-------- Raw data --------

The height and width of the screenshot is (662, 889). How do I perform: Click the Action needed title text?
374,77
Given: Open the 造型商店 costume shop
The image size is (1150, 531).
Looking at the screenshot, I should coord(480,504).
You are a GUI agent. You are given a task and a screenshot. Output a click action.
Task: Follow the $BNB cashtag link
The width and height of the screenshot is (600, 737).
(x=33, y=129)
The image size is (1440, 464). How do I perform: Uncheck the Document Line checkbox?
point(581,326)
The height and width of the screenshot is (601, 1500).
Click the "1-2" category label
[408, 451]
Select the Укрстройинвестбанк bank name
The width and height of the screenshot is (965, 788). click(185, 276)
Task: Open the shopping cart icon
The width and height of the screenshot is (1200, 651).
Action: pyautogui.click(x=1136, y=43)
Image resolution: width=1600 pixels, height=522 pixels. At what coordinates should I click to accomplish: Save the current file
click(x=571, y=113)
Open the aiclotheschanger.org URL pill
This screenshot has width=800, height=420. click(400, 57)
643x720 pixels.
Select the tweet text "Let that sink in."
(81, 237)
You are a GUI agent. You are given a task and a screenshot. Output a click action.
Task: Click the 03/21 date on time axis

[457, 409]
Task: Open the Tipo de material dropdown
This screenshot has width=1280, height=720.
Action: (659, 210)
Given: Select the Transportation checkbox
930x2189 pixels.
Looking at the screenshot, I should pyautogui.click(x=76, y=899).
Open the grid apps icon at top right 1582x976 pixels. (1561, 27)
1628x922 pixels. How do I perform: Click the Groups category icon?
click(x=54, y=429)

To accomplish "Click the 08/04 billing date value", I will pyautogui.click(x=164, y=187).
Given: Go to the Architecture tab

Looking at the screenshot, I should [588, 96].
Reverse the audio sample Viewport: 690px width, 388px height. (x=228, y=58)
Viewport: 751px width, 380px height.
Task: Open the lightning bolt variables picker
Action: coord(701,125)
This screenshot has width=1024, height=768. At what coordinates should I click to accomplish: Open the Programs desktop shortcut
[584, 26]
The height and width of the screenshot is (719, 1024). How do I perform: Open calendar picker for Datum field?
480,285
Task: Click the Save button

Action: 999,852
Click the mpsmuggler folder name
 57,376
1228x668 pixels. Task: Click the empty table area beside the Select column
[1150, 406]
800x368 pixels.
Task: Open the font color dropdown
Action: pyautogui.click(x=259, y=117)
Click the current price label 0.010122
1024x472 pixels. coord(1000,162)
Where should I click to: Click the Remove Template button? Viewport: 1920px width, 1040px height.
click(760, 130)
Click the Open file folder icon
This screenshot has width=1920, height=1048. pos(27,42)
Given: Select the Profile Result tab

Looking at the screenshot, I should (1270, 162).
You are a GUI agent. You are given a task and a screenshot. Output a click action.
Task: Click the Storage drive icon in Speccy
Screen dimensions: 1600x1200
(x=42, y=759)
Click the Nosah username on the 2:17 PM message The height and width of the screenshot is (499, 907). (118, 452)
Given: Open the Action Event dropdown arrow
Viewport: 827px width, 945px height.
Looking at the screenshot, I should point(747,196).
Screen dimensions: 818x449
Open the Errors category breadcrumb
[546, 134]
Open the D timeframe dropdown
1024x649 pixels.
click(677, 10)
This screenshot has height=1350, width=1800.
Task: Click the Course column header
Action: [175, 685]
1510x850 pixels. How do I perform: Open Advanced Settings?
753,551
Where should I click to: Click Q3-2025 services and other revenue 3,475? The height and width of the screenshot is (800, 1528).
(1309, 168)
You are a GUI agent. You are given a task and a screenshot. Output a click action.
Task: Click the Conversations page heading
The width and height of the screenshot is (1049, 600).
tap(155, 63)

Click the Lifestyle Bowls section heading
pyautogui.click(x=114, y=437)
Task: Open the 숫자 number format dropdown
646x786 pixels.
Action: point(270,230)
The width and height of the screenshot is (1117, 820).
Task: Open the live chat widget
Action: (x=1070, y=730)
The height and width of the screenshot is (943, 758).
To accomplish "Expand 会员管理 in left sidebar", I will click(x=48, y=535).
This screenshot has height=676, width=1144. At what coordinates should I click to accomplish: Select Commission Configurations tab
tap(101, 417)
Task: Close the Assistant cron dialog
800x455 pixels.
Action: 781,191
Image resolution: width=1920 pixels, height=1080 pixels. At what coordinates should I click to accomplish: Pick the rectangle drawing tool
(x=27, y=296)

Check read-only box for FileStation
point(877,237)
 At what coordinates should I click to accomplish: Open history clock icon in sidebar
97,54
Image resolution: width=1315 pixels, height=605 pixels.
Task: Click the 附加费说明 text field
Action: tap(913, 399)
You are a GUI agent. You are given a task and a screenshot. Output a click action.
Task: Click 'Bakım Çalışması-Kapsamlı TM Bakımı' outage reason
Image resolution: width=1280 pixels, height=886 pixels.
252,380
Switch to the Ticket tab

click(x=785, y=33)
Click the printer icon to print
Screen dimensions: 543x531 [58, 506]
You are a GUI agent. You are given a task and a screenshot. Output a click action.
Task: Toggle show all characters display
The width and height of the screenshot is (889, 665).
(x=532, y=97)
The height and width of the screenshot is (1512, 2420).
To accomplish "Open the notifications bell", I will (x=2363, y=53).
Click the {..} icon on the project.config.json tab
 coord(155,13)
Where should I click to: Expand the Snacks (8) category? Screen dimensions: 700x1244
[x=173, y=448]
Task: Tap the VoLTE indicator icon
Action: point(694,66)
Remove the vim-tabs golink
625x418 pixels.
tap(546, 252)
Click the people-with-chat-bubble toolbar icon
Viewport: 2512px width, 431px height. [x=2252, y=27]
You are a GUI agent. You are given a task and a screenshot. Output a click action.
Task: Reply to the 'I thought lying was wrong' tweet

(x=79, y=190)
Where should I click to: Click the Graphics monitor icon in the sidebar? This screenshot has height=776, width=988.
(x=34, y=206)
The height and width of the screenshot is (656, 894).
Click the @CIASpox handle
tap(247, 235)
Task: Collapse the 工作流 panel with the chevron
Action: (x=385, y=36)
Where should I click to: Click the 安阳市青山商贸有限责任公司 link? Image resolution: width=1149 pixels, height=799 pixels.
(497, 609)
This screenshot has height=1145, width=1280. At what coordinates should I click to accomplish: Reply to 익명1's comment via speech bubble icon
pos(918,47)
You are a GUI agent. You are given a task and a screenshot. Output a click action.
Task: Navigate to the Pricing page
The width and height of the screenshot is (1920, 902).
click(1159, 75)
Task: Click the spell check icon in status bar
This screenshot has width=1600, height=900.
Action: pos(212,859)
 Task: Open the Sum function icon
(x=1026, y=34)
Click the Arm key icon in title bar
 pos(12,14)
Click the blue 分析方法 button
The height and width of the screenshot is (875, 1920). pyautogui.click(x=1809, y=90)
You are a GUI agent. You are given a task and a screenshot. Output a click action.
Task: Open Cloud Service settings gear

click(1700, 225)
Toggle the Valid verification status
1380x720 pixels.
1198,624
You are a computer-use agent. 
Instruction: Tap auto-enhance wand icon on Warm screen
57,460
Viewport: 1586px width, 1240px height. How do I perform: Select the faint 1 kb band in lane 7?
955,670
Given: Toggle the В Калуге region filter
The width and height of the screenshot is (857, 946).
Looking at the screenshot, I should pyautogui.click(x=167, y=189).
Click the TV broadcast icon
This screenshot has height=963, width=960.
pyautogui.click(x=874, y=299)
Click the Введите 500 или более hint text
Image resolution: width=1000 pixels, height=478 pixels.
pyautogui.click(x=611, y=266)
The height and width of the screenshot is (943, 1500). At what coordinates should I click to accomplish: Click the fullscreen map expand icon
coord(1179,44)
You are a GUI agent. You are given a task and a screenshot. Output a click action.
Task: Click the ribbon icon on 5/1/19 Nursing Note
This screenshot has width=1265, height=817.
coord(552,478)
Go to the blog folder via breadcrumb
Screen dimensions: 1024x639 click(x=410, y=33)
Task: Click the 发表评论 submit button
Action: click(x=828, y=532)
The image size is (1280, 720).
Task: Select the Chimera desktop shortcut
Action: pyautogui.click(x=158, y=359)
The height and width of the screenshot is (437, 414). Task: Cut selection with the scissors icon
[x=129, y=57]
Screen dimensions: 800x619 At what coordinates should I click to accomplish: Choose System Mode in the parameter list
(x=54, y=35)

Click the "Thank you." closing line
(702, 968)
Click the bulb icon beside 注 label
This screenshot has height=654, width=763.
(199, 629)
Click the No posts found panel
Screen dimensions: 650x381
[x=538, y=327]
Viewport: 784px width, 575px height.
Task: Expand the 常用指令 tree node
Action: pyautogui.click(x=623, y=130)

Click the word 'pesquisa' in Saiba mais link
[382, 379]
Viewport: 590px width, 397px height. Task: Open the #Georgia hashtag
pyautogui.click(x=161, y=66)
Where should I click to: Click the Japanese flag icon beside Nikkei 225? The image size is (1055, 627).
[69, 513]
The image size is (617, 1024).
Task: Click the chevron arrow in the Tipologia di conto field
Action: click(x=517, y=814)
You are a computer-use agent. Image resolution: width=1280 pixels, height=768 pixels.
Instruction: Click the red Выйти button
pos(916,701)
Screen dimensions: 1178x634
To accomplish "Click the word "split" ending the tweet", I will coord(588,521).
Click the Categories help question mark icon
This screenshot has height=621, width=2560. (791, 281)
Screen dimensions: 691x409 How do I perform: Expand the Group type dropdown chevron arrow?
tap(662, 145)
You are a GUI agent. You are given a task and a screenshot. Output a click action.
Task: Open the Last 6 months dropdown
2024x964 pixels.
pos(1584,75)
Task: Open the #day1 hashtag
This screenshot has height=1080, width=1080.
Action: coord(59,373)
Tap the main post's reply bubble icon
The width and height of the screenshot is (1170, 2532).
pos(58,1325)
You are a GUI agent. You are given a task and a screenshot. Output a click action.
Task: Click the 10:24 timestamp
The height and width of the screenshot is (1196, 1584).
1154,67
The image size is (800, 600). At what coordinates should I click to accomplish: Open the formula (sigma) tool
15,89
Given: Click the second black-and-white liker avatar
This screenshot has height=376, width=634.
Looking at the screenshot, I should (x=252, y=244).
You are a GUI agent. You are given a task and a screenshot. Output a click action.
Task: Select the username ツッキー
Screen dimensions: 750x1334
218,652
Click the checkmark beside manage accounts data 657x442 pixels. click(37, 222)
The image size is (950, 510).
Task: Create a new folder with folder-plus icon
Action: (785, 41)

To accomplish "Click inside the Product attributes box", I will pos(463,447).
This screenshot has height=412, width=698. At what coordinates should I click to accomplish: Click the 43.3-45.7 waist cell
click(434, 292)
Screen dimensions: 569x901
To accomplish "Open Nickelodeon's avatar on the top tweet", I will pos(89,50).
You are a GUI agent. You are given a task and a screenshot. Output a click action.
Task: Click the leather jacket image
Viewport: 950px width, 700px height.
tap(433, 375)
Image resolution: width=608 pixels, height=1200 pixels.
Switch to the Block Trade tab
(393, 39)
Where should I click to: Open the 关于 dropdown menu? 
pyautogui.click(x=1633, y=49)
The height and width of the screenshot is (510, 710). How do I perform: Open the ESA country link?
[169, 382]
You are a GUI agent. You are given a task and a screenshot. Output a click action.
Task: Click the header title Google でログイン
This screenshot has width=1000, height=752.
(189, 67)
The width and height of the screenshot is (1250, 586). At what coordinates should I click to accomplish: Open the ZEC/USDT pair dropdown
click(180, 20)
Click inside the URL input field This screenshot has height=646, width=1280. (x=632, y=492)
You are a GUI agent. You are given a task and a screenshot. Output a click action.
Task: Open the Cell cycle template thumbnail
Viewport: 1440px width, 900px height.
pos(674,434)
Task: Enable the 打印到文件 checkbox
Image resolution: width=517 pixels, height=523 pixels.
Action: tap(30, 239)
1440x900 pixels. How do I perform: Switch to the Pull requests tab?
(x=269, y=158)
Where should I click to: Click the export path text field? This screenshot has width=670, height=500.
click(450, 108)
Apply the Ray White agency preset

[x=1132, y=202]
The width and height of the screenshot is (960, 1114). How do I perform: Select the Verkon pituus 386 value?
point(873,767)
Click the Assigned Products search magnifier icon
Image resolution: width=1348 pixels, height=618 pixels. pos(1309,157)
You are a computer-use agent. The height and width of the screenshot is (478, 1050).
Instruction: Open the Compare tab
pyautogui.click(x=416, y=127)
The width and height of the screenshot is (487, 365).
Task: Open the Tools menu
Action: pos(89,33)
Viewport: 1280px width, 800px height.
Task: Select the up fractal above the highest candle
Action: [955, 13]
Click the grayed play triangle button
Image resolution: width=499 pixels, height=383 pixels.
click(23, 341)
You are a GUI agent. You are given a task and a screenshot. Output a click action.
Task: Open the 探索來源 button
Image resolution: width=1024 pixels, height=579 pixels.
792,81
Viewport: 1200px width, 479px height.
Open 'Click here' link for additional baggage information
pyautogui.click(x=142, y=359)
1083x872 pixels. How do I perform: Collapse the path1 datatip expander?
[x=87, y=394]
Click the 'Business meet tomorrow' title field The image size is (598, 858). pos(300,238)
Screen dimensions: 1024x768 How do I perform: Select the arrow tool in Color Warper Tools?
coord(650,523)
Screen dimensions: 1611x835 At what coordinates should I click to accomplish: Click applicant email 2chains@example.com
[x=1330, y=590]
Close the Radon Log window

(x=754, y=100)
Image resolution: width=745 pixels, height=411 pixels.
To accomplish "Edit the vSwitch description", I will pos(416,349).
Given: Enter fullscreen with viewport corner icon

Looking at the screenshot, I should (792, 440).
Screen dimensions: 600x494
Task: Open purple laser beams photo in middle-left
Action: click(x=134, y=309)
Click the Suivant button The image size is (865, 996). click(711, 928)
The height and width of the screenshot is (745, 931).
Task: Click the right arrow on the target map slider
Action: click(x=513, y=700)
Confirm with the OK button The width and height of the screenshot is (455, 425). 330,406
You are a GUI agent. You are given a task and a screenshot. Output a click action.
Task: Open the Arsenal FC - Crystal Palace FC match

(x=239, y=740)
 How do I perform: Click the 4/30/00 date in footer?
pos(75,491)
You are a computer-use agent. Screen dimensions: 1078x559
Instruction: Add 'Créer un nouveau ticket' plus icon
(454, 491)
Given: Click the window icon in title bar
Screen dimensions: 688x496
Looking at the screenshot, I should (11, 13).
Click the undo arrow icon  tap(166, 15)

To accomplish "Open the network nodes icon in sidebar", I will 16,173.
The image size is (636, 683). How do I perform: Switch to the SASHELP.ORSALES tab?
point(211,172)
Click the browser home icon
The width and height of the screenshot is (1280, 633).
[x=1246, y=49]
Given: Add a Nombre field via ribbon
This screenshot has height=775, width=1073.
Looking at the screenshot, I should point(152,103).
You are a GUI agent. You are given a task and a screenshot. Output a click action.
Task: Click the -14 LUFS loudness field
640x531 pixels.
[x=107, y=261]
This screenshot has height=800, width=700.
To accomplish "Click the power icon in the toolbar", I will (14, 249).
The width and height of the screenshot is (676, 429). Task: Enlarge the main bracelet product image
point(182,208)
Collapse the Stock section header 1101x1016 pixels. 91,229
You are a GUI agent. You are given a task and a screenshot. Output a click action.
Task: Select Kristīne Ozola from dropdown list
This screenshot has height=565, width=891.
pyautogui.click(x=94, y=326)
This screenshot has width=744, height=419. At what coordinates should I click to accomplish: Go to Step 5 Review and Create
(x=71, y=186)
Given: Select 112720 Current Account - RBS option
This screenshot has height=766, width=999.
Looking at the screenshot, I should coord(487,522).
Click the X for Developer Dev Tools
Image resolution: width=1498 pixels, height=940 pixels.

--------

Task statement:
Print only the lines from the one with "Task: Select Kristīne" to the end of the records, both included.

Written answer:
Task: Select Kristīne Ozola from dropdown list
This screenshot has height=565, width=891.
pyautogui.click(x=94, y=326)
This screenshot has width=744, height=419. At what coordinates should I click to accomplish: Go to Step 5 Review and Create
(x=71, y=186)
Given: Select 112720 Current Account - RBS option
This screenshot has height=766, width=999.
Looking at the screenshot, I should coord(487,522).
Click the X for Developer Dev Tools
Image resolution: width=1498 pixels, height=940 pixels.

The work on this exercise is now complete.